### Work instructions:
The data are to be restated in full, exactly as presented.

---- Supplied data

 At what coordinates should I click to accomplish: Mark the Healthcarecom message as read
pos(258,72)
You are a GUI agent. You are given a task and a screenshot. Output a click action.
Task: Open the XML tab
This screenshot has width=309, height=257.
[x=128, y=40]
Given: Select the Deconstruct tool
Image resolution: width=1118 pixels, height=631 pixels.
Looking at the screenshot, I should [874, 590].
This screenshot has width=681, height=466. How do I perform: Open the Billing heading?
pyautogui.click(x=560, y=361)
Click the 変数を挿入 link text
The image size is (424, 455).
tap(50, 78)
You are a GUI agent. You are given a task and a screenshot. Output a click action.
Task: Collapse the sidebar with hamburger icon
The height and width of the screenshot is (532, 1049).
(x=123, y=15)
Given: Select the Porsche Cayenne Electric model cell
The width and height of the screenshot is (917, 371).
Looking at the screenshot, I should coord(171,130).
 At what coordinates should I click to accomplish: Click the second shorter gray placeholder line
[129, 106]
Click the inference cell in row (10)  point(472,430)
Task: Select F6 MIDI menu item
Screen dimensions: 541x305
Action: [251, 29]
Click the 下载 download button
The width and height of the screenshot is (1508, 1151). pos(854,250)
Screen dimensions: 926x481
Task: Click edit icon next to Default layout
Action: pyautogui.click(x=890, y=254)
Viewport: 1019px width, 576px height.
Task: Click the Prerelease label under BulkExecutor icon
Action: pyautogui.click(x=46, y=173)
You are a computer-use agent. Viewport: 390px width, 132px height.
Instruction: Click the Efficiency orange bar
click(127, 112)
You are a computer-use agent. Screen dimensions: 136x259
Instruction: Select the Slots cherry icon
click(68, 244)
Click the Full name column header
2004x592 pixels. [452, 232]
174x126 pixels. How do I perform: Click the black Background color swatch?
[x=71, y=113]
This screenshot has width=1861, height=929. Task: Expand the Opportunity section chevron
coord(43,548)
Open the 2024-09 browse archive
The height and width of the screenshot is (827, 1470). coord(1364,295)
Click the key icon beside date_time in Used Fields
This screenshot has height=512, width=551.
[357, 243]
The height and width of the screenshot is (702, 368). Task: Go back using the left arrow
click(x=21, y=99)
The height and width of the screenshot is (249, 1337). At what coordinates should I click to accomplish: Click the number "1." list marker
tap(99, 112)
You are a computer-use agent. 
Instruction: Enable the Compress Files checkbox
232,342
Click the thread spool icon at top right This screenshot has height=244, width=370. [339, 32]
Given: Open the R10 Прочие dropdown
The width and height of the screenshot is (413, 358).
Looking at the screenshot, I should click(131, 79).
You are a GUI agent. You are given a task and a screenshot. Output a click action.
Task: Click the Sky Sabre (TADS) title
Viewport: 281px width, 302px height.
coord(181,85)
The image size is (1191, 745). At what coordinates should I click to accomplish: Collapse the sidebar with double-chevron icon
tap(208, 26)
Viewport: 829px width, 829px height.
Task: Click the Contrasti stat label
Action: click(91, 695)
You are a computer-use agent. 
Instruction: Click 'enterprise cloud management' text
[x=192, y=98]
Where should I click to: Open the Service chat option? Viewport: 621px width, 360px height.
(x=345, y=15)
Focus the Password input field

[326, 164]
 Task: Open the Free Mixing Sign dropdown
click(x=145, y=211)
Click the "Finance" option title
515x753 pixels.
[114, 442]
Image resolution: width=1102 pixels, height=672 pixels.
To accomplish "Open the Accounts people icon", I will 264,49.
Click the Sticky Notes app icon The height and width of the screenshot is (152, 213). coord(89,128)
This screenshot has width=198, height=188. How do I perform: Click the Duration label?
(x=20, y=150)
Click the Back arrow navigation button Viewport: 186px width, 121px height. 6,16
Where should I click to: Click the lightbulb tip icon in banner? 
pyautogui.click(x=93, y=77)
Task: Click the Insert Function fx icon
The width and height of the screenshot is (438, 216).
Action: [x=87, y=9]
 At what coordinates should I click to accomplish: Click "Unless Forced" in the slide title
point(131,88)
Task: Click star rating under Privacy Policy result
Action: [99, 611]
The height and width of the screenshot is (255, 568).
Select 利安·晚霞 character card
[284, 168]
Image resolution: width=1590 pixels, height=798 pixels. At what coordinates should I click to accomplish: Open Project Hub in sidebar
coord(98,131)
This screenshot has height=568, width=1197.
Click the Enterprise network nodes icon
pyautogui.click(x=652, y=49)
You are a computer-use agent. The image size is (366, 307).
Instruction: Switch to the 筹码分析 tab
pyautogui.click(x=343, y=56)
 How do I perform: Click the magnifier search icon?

--------

### Reply to the task:
 At what coordinates should I click to accomplish: Mark the Healthcarecom message as read
pos(258,72)
You are a GUI agent. You are given a task and a screenshot. Output a click action.
Task: Open the XML tab
This screenshot has width=309, height=257.
[x=128, y=40]
Given: Select the Deconstruct tool
Image resolution: width=1118 pixels, height=631 pixels.
Looking at the screenshot, I should [874, 590].
This screenshot has width=681, height=466. How do I perform: Open the Billing heading?
pyautogui.click(x=560, y=361)
Click the 変数を挿入 link text
The image size is (424, 455).
tap(50, 78)
You are a GUI agent. You are given a task and a screenshot. Output a click action.
Task: Collapse the sidebar with hamburger icon
The height and width of the screenshot is (532, 1049).
(x=123, y=15)
Given: Select the Porsche Cayenne Electric model cell
The width and height of the screenshot is (917, 371).
Looking at the screenshot, I should coord(171,130).
 At what coordinates should I click to accomplish: Click the second shorter gray placeholder line
[129, 106]
Click the inference cell in row (10)  point(472,430)
Task: Select F6 MIDI menu item
Screen dimensions: 541x305
Action: [251, 29]
Click the 下载 download button
The width and height of the screenshot is (1508, 1151). pos(854,250)
Screen dimensions: 926x481
Task: Click edit icon next to Default layout
Action: pyautogui.click(x=890, y=254)
Viewport: 1019px width, 576px height.
Task: Click the Prerelease label under BulkExecutor icon
Action: pyautogui.click(x=46, y=173)
You are a computer-use agent. Viewport: 390px width, 132px height.
Instruction: Click the Efficiency orange bar
click(127, 112)
You are a computer-use agent. Screen dimensions: 136x259
Instruction: Select the Slots cherry icon
click(68, 244)
Click the Full name column header
2004x592 pixels. [452, 232]
174x126 pixels. How do I perform: Click the black Background color swatch?
[x=71, y=113]
This screenshot has width=1861, height=929. Task: Expand the Opportunity section chevron
coord(43,548)
Open the 2024-09 browse archive
The height and width of the screenshot is (827, 1470). coord(1364,295)
Click the key icon beside date_time in Used Fields
This screenshot has height=512, width=551.
[357, 243]
The height and width of the screenshot is (702, 368). Task: Go back using the left arrow
click(x=21, y=99)
The height and width of the screenshot is (249, 1337). At what coordinates should I click to accomplish: Click the number "1." list marker
tap(99, 112)
You are a computer-use agent. 
Instruction: Enable the Compress Files checkbox
232,342
Click the thread spool icon at top right This screenshot has height=244, width=370. [339, 32]
Given: Open the R10 Прочие dropdown
The width and height of the screenshot is (413, 358).
Looking at the screenshot, I should click(131, 79).
You are a GUI agent. You are given a task and a screenshot. Output a click action.
Task: Click the Sky Sabre (TADS) title
Viewport: 281px width, 302px height.
coord(181,85)
The image size is (1191, 745). At what coordinates should I click to accomplish: Collapse the sidebar with double-chevron icon
tap(208, 26)
Viewport: 829px width, 829px height.
Task: Click the Contrasti stat label
Action: click(91, 695)
You are a computer-use agent. 
Instruction: Click 'enterprise cloud management' text
[x=192, y=98]
Where should I click to: Open the Service chat option? Viewport: 621px width, 360px height.
(x=345, y=15)
Focus the Password input field

[326, 164]
 Task: Open the Free Mixing Sign dropdown
click(x=145, y=211)
Click the "Finance" option title
515x753 pixels.
[114, 442]
Image resolution: width=1102 pixels, height=672 pixels.
To accomplish "Open the Accounts people icon", I will 264,49.
Click the Sticky Notes app icon The height and width of the screenshot is (152, 213). coord(89,128)
This screenshot has width=198, height=188. How do I perform: Click the Duration label?
(x=20, y=150)
Click the Back arrow navigation button Viewport: 186px width, 121px height. 6,16
Where should I click to: Click the lightbulb tip icon in banner? 
pyautogui.click(x=93, y=77)
Task: Click the Insert Function fx icon
The width and height of the screenshot is (438, 216).
Action: [x=87, y=9]
 At what coordinates should I click to accomplish: Click "Unless Forced" in the slide title
point(131,88)
Task: Click star rating under Privacy Policy result
Action: [99, 611]
The height and width of the screenshot is (255, 568).
Select 利安·晚霞 character card
[284, 168]
Image resolution: width=1590 pixels, height=798 pixels. At what coordinates should I click to accomplish: Open Project Hub in sidebar
coord(98,131)
This screenshot has height=568, width=1197.
Click the Enterprise network nodes icon
pyautogui.click(x=652, y=49)
You are a computer-use agent. The image size is (366, 307).
Instruction: Switch to the 筹码分析 tab
pyautogui.click(x=343, y=56)
 How do I perform: Click the magnifier search icon?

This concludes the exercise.